1916 film by Allan Dwan

The Habit of Happiness is a 1916 American silent comedy film directed by Allan Dwan and filmed by cinematographer Victor Fleming. The film was written by Allan Dwan and Shannon Fife from a suggestion by D. W. Griffith and stars Douglas Fairbanks. A 16mm print of the film is preserved in a private collection.

==Cast==
- Douglas Fairbanks as Sunny Wiggins
- George Fawcett as Jonathan Pepper
- Macey Harlam as Foster
- Dorothy West as Elsie Pepper
- George Backus as Mr. Wiggins
- Grace Rankin as Clarice Wiggins
- William Jefferson as Jones
- Margery Wilson - unconfirmed role
- Adolphe Menjou as Society Man (uncredited)

==Production notes==
The Habit of Happiness was produced by The Fine Arts Film Company and distributed by Triangle Film Corporation. It was shot at the Riverdale Studios in Fort Lee, New Jersey.

The Habit of Happiness (1916)

==Reception==
The Moving Picture World, March 25, 1916:
The Habit of Happiness, a Fine Arts production featuring Douglas Fairbanks, is a story with a vital purpose and characterized by some delightful psychology and bright subtitles, but it is thrust upon the audience that the presentation is really a vehicle especially created for the talented star, a common enough fault, but one to be avoided where there Is so much good material as in this release. Interesting revelation of thought and emotion results from the efforts of "Sunny Wiggins," impersonated by Fairbanks, to brighten dull lives. The motive is pretty, and it is adequately handled, the accompanying subtitles fairly sparkling at times. We are following the fortunes of "Sunny Wiggins" In his amusing efforts with a serious purpose, when he starts to tell funny story. On the screen Is now Imprinted a publicity note wholly uncalled for, stating that the story told by Sunny Wiggins loses because Mr. Douglas Fairbanks is not telling It in person. That note should be cut out. From the moment of its appearance artistry takes wing and along with it, any further interest in the affairs of Sunny Wiggins. Either cut it out or add another screen announcement, giving the name and address of the tailor employed by Mr.
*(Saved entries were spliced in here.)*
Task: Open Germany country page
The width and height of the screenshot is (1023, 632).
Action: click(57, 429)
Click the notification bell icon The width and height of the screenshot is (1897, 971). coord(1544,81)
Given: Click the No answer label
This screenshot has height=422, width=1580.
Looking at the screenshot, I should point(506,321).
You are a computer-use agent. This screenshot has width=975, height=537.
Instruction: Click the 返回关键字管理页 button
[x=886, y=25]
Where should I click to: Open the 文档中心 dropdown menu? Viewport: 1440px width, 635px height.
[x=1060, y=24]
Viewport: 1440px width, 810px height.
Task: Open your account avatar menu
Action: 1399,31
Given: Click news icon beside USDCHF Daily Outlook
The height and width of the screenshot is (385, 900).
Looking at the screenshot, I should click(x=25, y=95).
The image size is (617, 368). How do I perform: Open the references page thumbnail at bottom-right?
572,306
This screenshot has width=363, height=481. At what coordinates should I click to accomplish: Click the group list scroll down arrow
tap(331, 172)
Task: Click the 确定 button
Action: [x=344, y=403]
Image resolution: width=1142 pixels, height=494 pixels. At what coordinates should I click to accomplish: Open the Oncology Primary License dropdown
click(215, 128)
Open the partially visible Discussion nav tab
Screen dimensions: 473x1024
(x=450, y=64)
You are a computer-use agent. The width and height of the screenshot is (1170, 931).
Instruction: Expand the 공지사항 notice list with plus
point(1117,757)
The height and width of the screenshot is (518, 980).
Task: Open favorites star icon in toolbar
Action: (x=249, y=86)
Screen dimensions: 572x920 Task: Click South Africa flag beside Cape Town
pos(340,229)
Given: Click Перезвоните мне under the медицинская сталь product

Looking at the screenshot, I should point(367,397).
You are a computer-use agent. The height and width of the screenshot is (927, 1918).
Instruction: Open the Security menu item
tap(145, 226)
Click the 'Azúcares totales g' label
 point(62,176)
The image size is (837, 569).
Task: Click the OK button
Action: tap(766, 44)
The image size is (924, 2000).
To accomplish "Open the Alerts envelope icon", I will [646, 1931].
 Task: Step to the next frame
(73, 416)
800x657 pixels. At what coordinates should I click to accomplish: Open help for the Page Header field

Fairbanks, but the story is good enough to preserve by the elimination of all that does not pertain to in the telling.

The Postal Record, 1916:
The other night I wandered Into a moving picture show, and the screen play, by the way, was The Habit of Happiness, with Douglas Fairbanks In the leading role. No man can see that remarkable picture and remain a grouch. It Is better than all the pills and medicine and good advice in the world. If you want a real laugh that should last a lifetime see this screen play. Letter carriers, like other men, need a tonic at times. Try this one.

Woman's Home Companion, June, 1916:
A funny picture in which the hero, Sunny Wiggins, a good-natured boy with no business ability, succeeds because of his good humor. The role is admirably adapted to Douglas Fairbanks's cheerful personality.